**Task requirements**
Render the lines below as a numbered list, omitting any blank lines and leaving the pictures out of the answer.

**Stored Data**
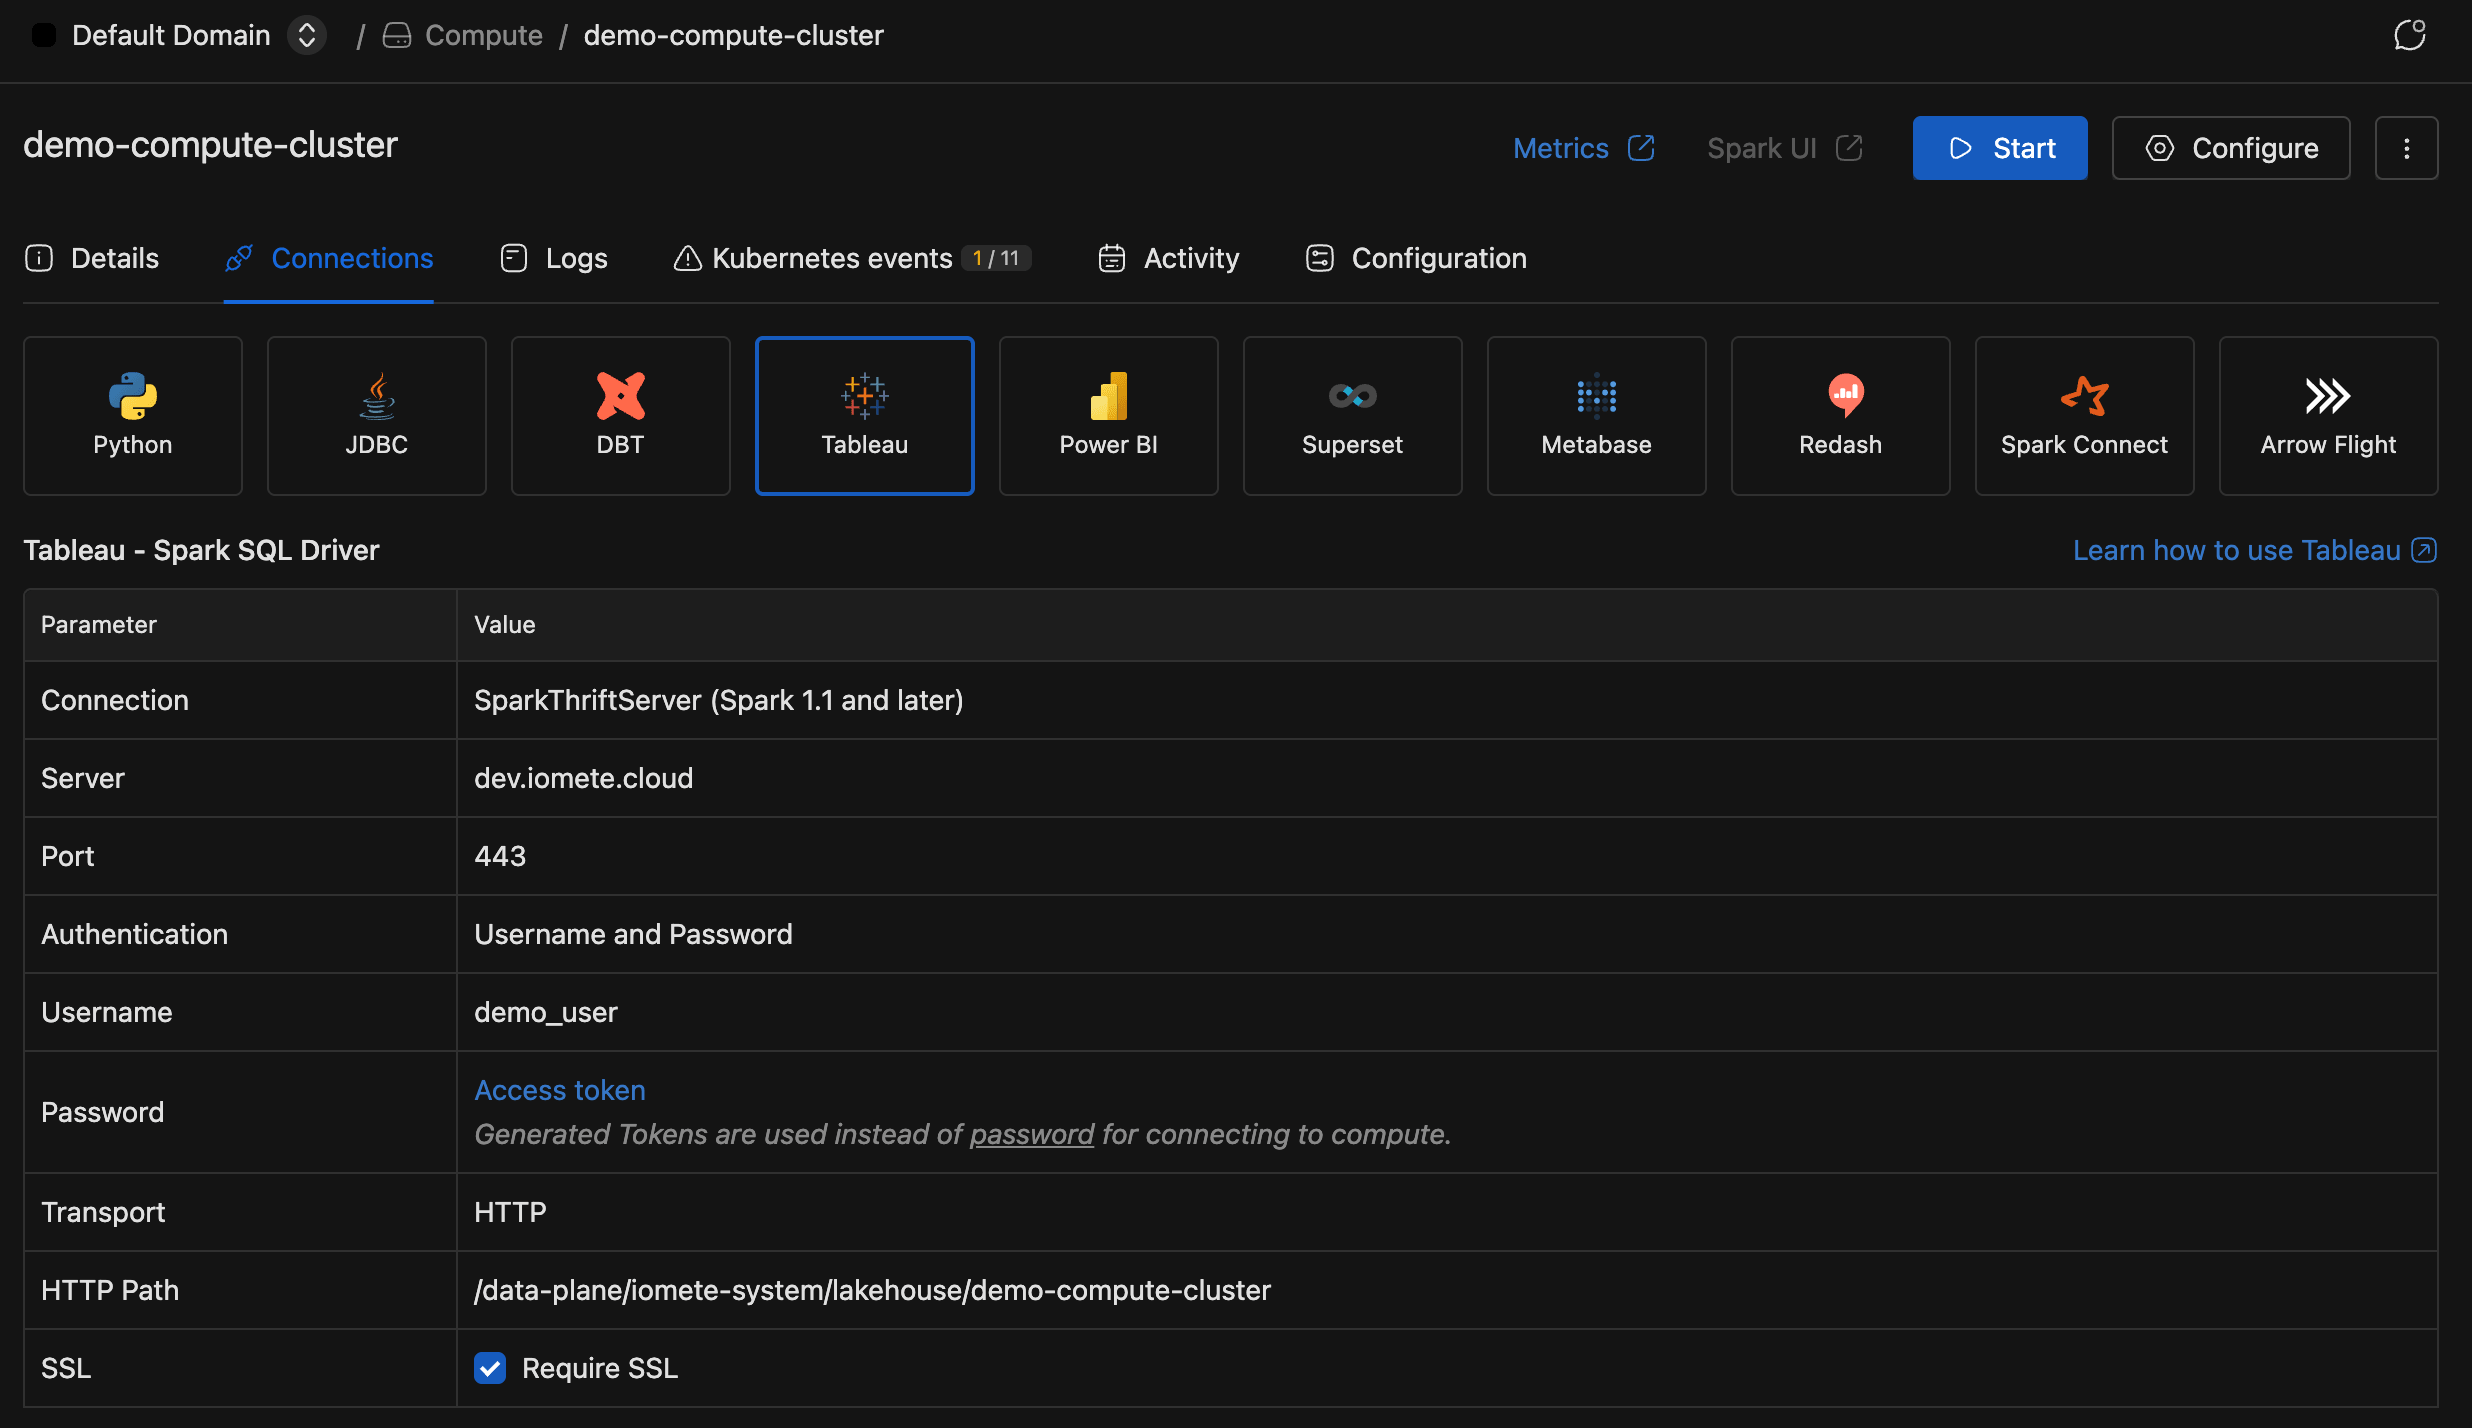This screenshot has height=1428, width=2472.
Task: Open Metabase connection details
Action: [1596, 415]
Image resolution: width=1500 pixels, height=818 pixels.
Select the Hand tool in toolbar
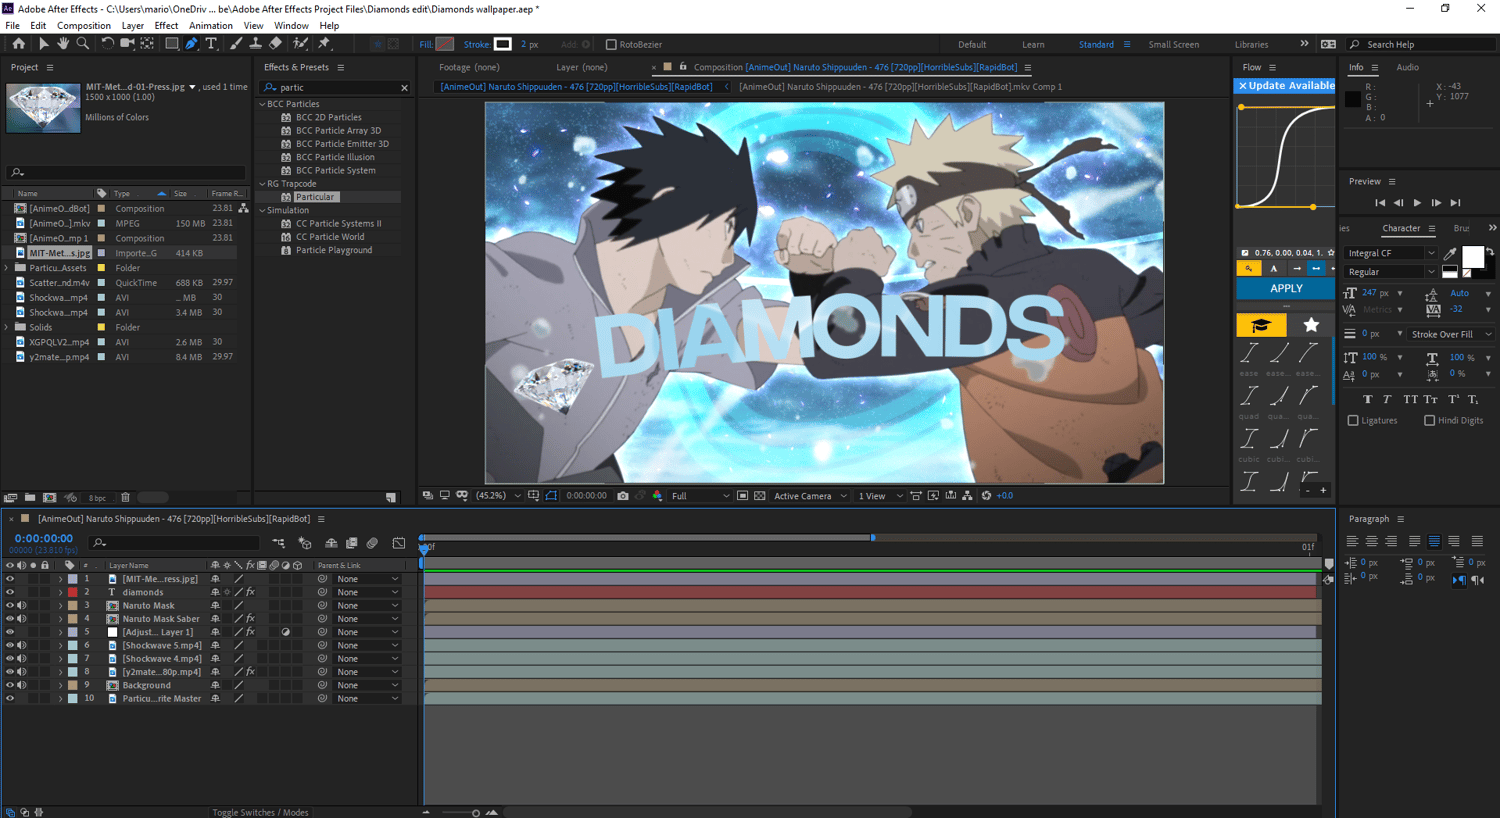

**Written response**
1. This screenshot has height=1428, width=2472.
2. Task: Open Metabase connection details
3. Action: [1596, 415]
4. Image resolution: width=1500 pixels, height=818 pixels.
5. Select the Hand tool in toolbar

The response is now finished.